But I tell you this, if after this season changes Superhusband and I can have the life we have envisioned, then it will all be worth the battle.  We will not take each other, our home, or even our ability to work for granted. And eventually, our children will benefit from a really great book deal. Until then, THAT’S how immigration is going.

Thursday, 5 July 2012

The 92%


The 92%





The way culture shock in an individual creeps from mild amusement to mass hysteria is not through said individual seeing novel things or interesting artifacts. Visiting museums does not cause culture shock. Culture shock is insidious in that it wallops when the individual attempts doing hum-drum things in a foreign environment. And exactly how foreign that environment is makes a difference.

• **Provided records**:
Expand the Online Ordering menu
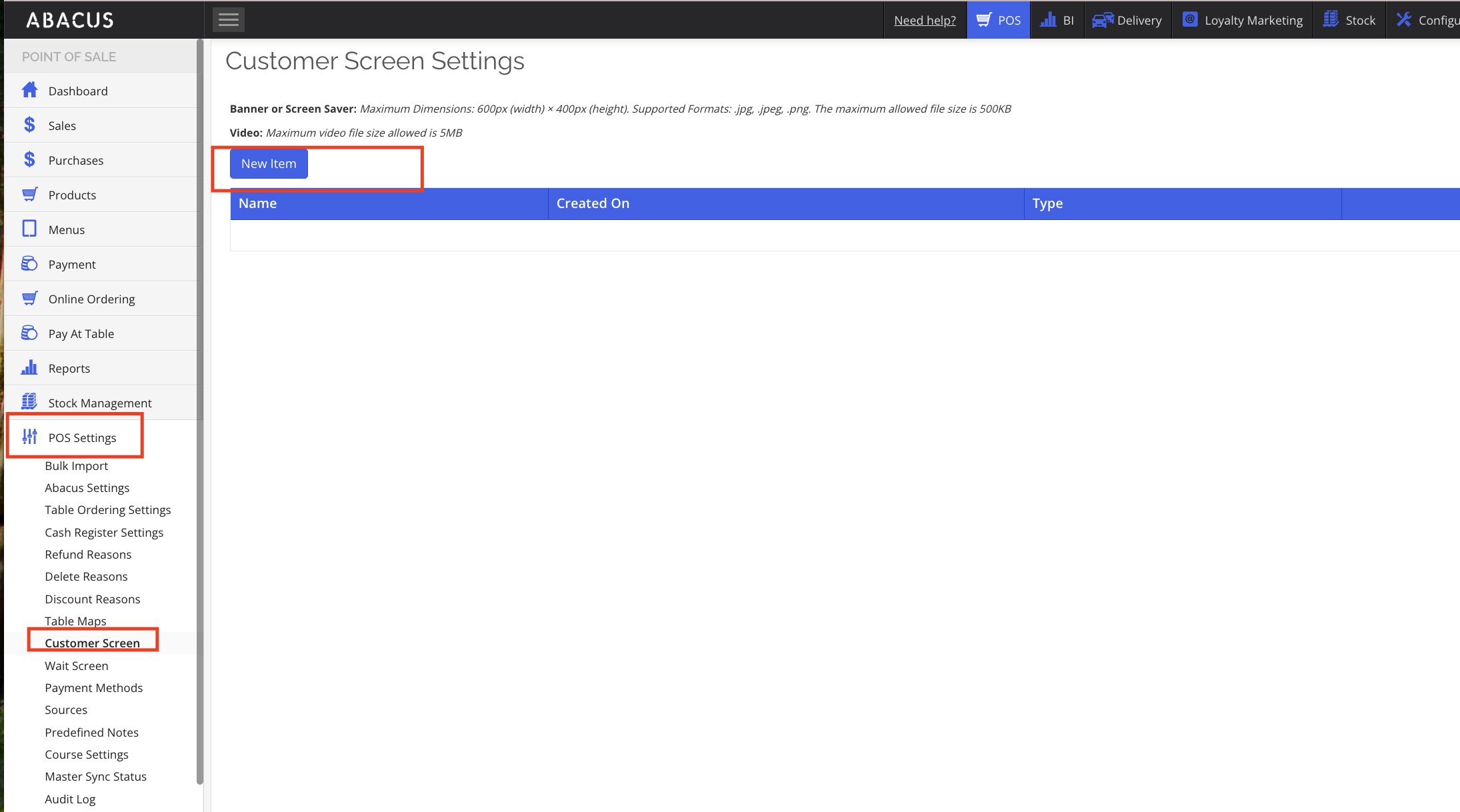point(91,299)
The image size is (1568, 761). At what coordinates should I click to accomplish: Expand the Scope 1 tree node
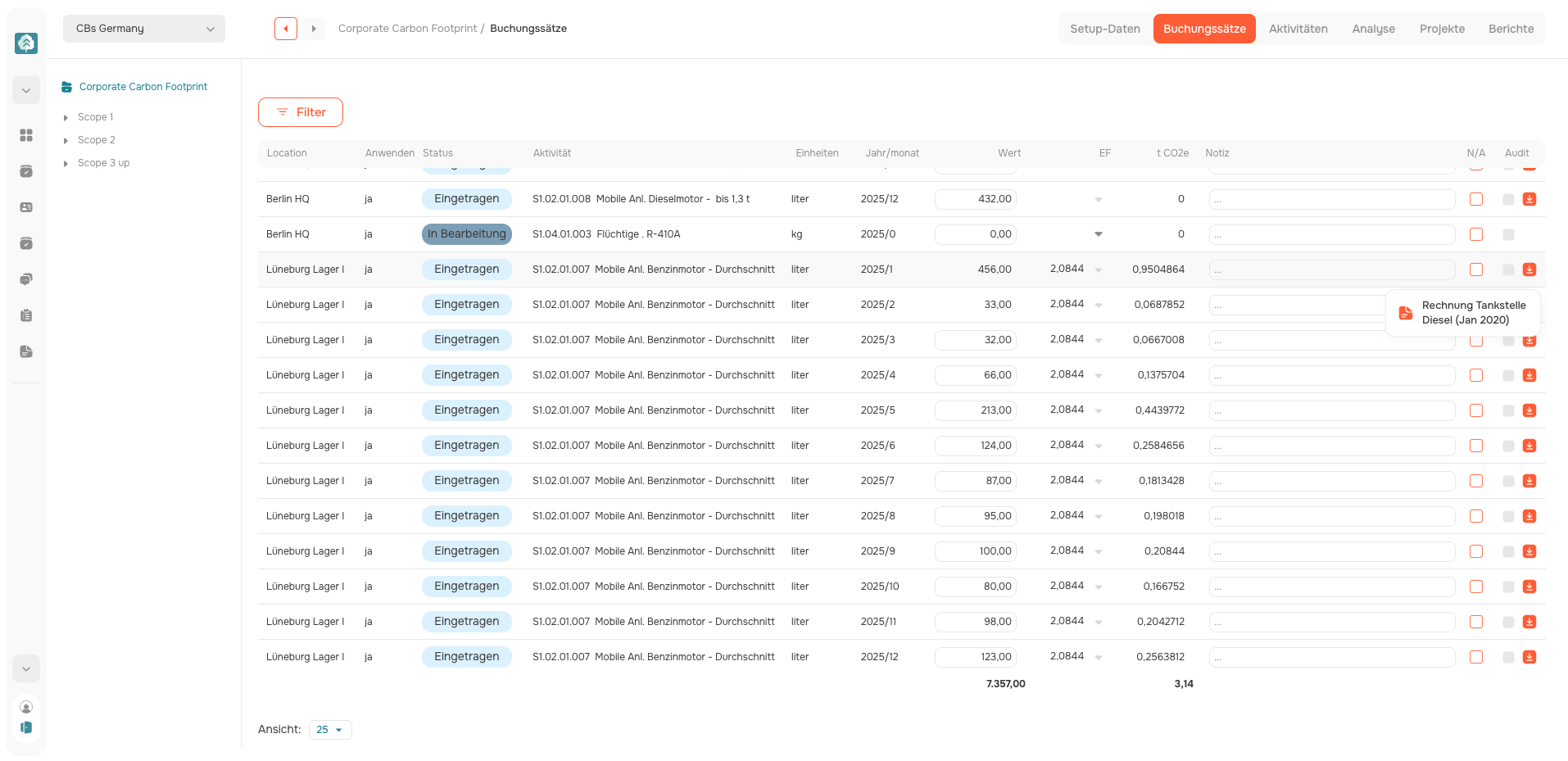(66, 118)
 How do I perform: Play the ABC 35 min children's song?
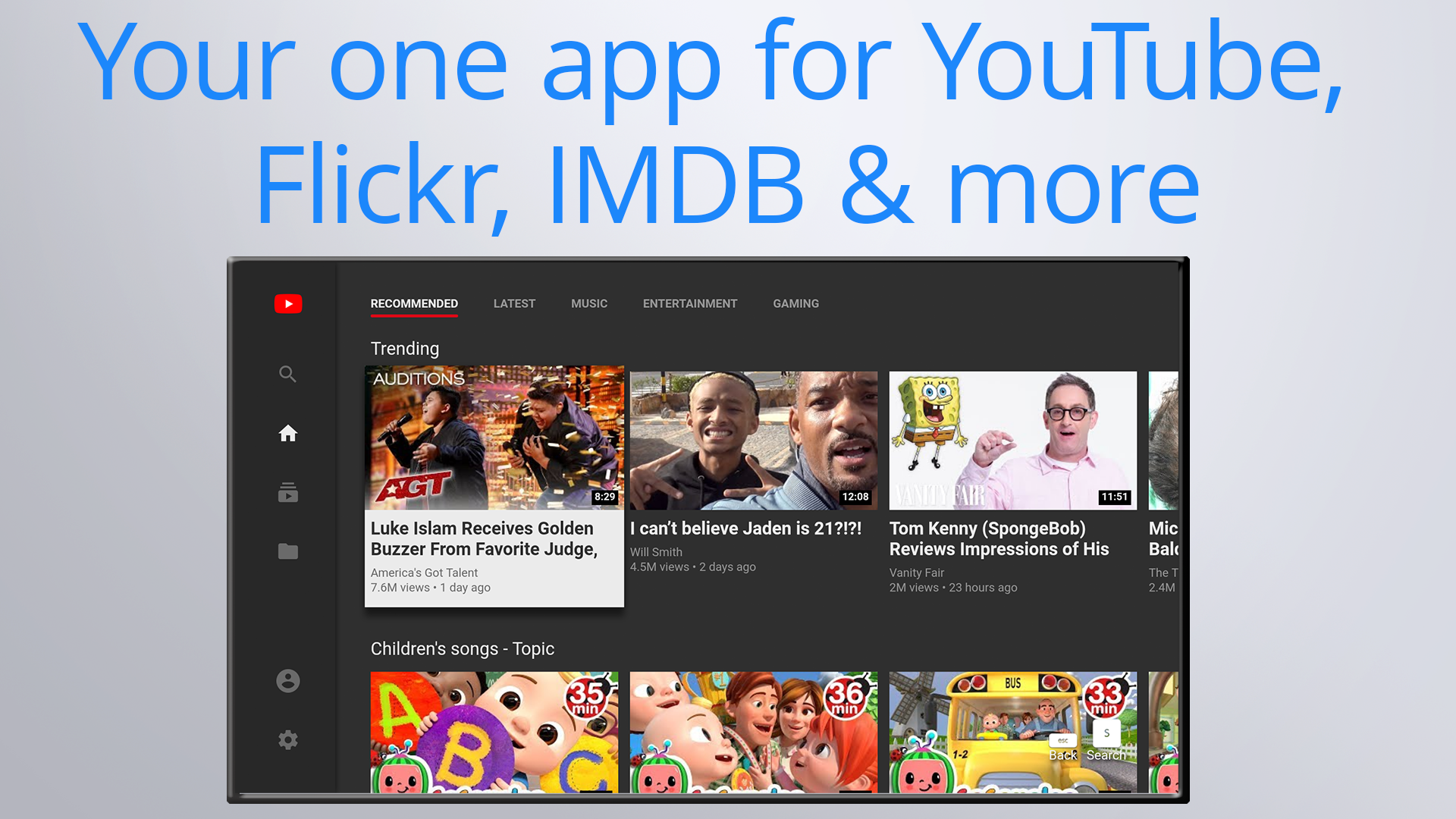pos(494,732)
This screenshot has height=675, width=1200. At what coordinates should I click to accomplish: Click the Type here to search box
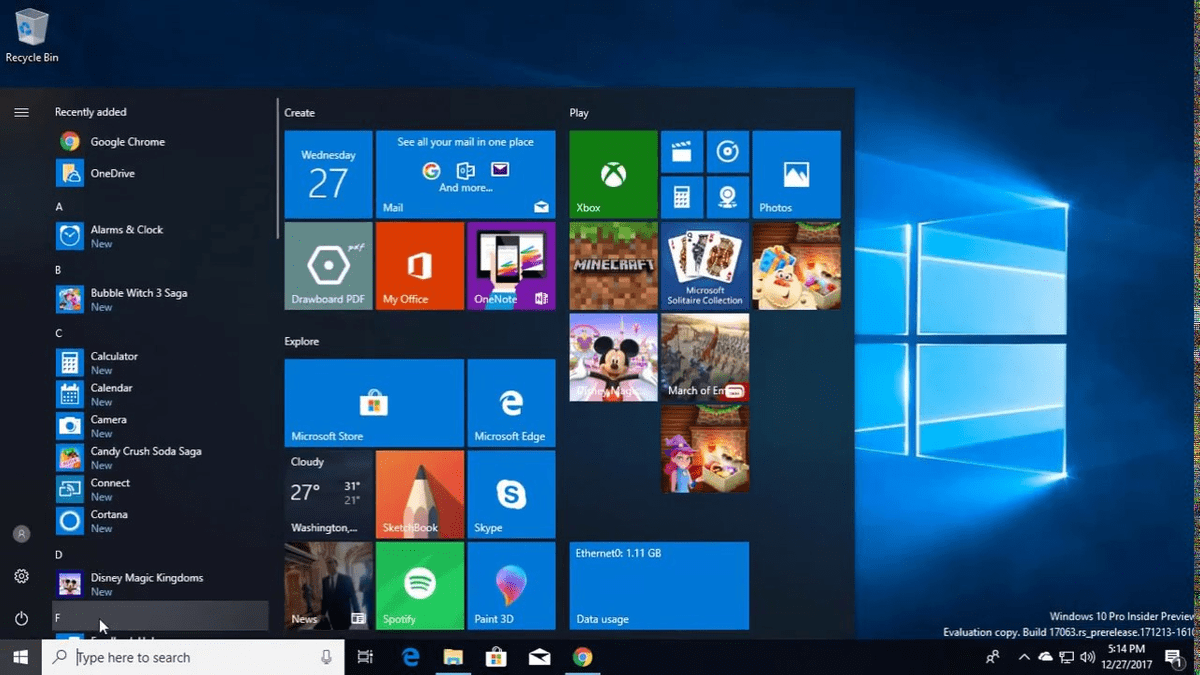[x=192, y=657]
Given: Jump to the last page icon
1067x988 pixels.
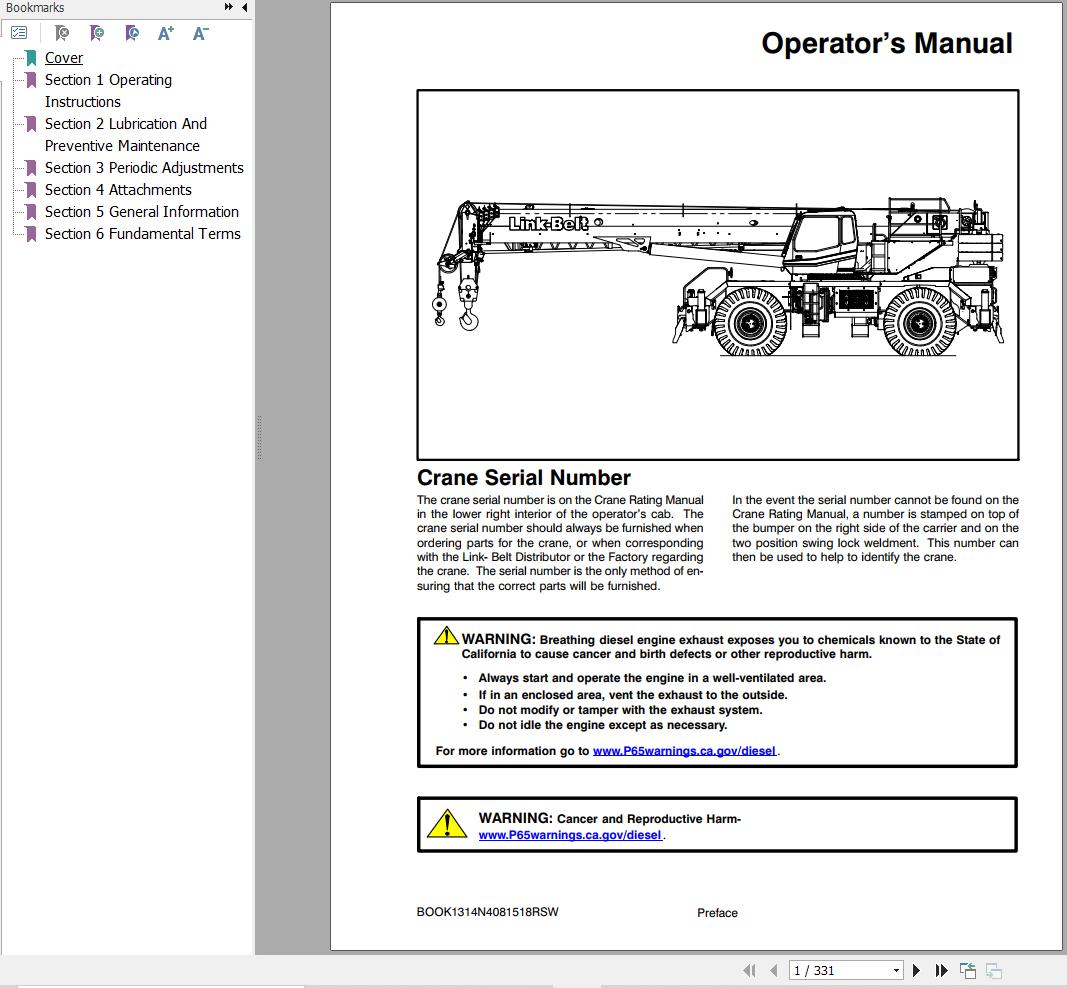Looking at the screenshot, I should click(x=941, y=970).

• **What you will do**:
**A)** In the culture shock passage, what activity is said not to cause culture shock?
**B)** Extend the culture shock passage, picking up right after its final sentence.

• **Answers per task**:
**A)** Visiting museums.

**B)**
For instance, if you were in, say, Cameroon, in a hut with a dirt floor and no running water surrounded by grasslands and elephants and civil unrest, you would not expect to walk up the path and pop into a Wal-Mart and grab some native-generic Little Debbie cakes. No. That would be silly. But if you are in an English-speaking country with houses and paved roads and trees that look like trees you’ve always known which are wafting shade onto a polite-looking, modern-dressing, sufficiently heterogeneous population then you MIGHT just think you have the right to assume that you can get Little Debbie cakes (or your personal cultural equivalent) within a reasonable proximity of your person.  If you are moving between Australia and America, however, that assumption would be incorrect.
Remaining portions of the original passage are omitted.